Balance sheet remains strong
Goldcorp (GG) has a strong balance sheet compared to its peers. Its net debt remained almost constant at $2.3 billion at the end of fiscal 3Q16 compared to 2Q16. However, during fiscal 2015, it reduced its net debt 24% from $3.1 billion to $2.4 billion. The sale of non-core assets during the year also contributed to this decline.
The company ended the third quarter of 2016 with strong liquidity of $3.4 billion. Of that, the undrawn revolving credit facility accounts for $3 billion.

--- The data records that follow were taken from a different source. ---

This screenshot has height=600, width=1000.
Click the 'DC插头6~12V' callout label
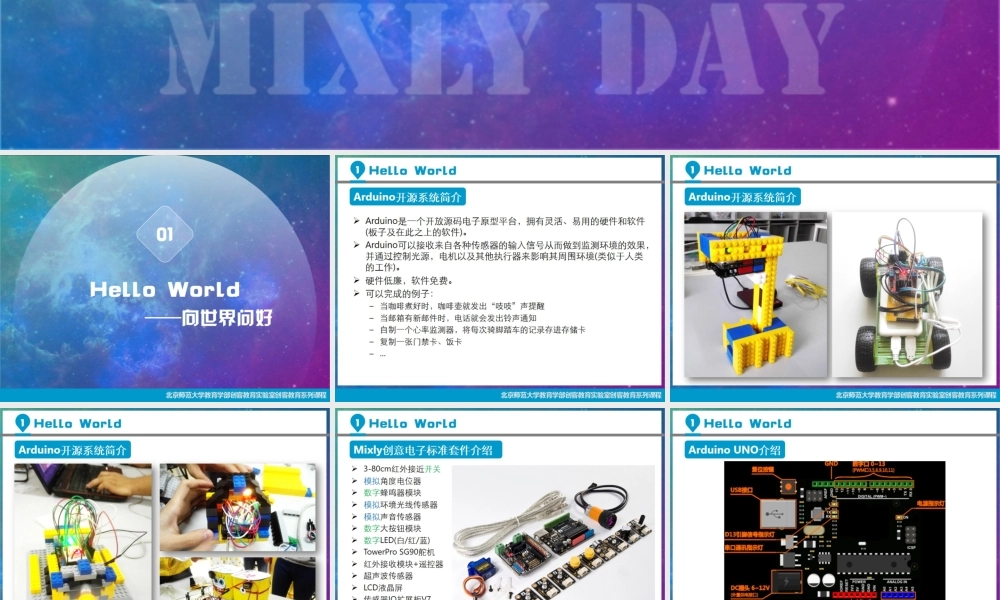pos(750,587)
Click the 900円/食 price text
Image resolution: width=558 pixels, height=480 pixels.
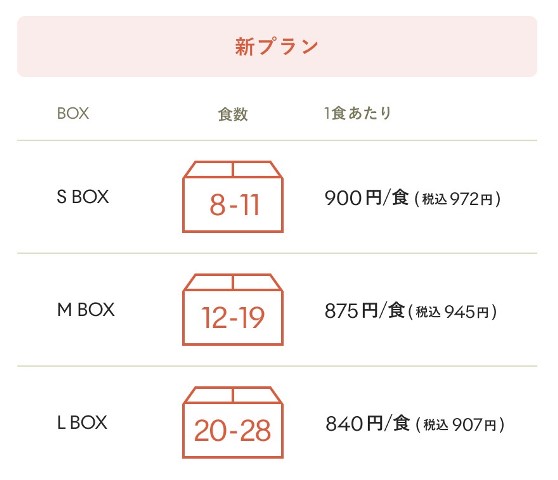point(366,198)
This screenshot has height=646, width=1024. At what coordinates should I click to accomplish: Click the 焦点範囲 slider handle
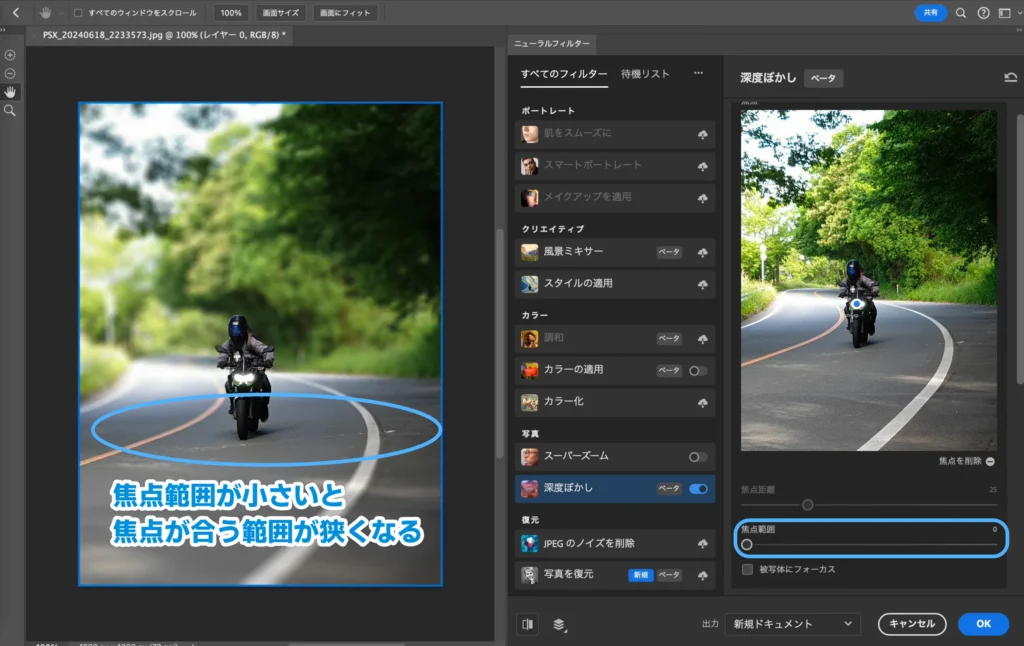point(746,544)
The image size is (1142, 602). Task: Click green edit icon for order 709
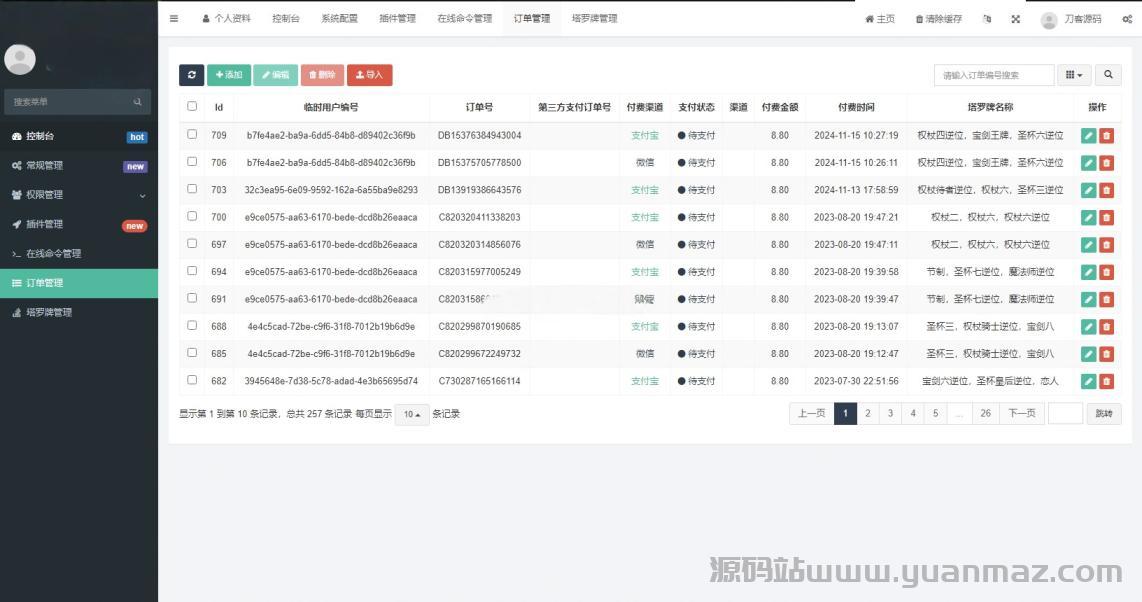coord(1088,135)
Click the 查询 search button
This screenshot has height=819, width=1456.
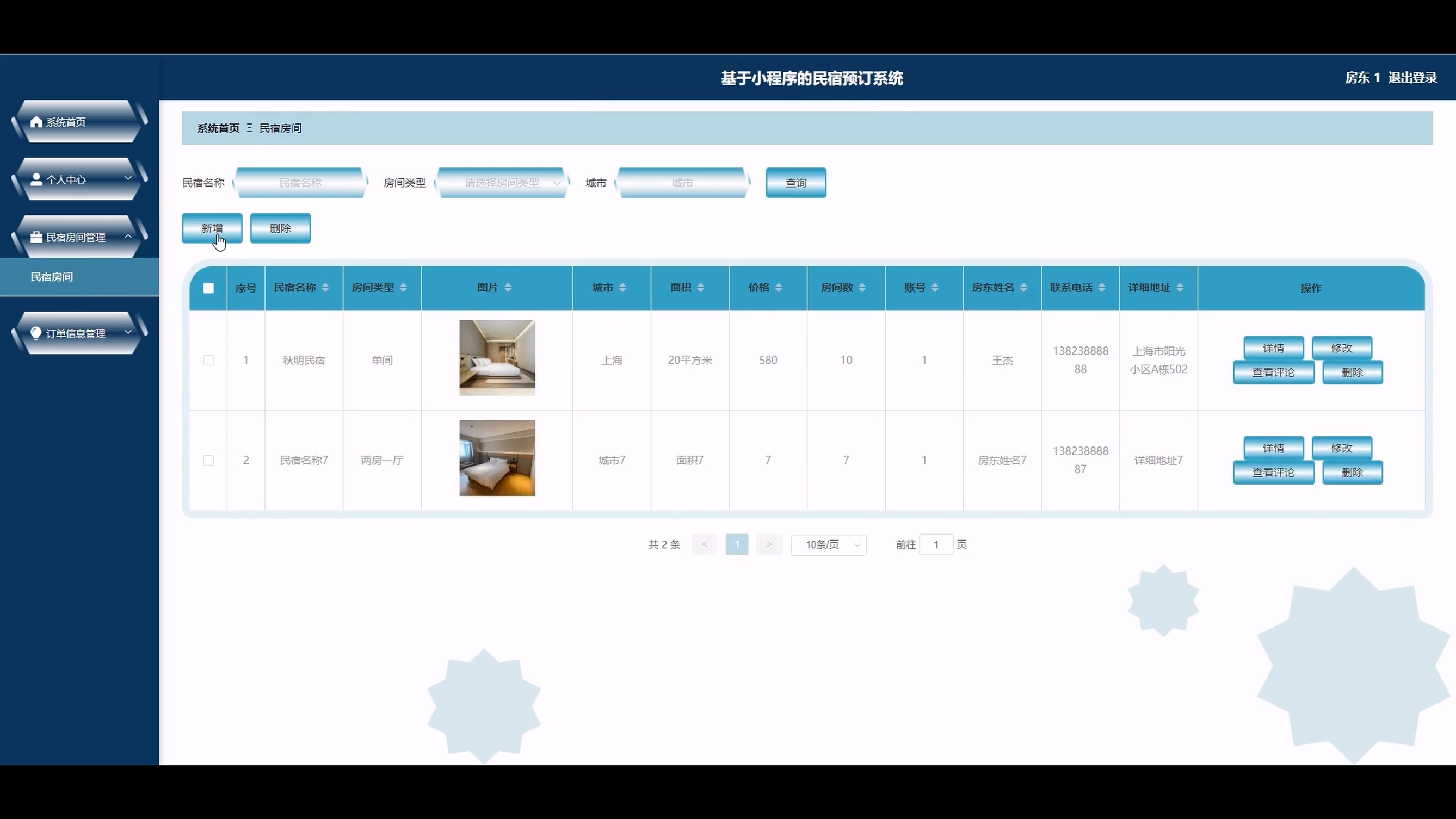point(796,183)
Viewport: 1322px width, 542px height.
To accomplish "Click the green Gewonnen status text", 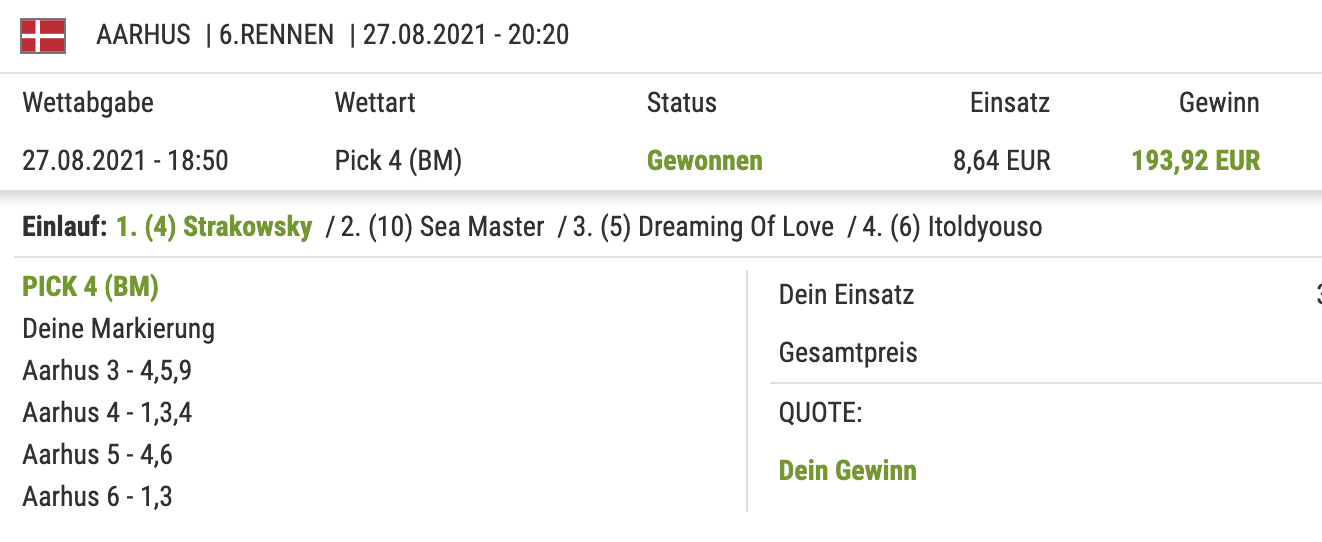I will (x=705, y=160).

During its investor day, Goldcorp’s CEO, David Garofalo, mentioned that the balance sheet is fundamental and that the company is trying to further deleverage it. He said that the company is in a “harvest mode” right now. This should enable it to deleverage and releverage when its NuevaUnion project starts building up. It should be a capital-intensive project with the need to raise money.
Right now, due to its low capital intensity, the company is in a strong position to generate significant free cash flow. This should drive its net debt-to-EBITDA[1. earnings before interest, tax, depreciation, and amortization] lower. The company is aiming to drive it down below 1x in 2018.
As the above graph shows, Goldcorp (GG) has the lowest financial leverage in the senior gold miners’ universe (GDX). Barrick Gold (ABX) and Newmont Mining (NEM) come in on the higher end. Investors should, however, note that these companies have significantly reduced their financial leverages over the last few years. Yamana Gold (AUY) and Kinross Gold (KGC) have higher financial leverage than Goldcorp. Goldcorp’s leverage is expected to remain at a lower level than its peers.
The iShares Gold Trust ETF (IAU) and the SPDR Gold Shares ETF (GLD) are two major gold ETFs that track the performance of gold prices. Randgold Resources (GOLD) and Kinross Gold (KGC) form 5% and 4%, respectively, of the Sprott Gold Miners ETF (SGDM).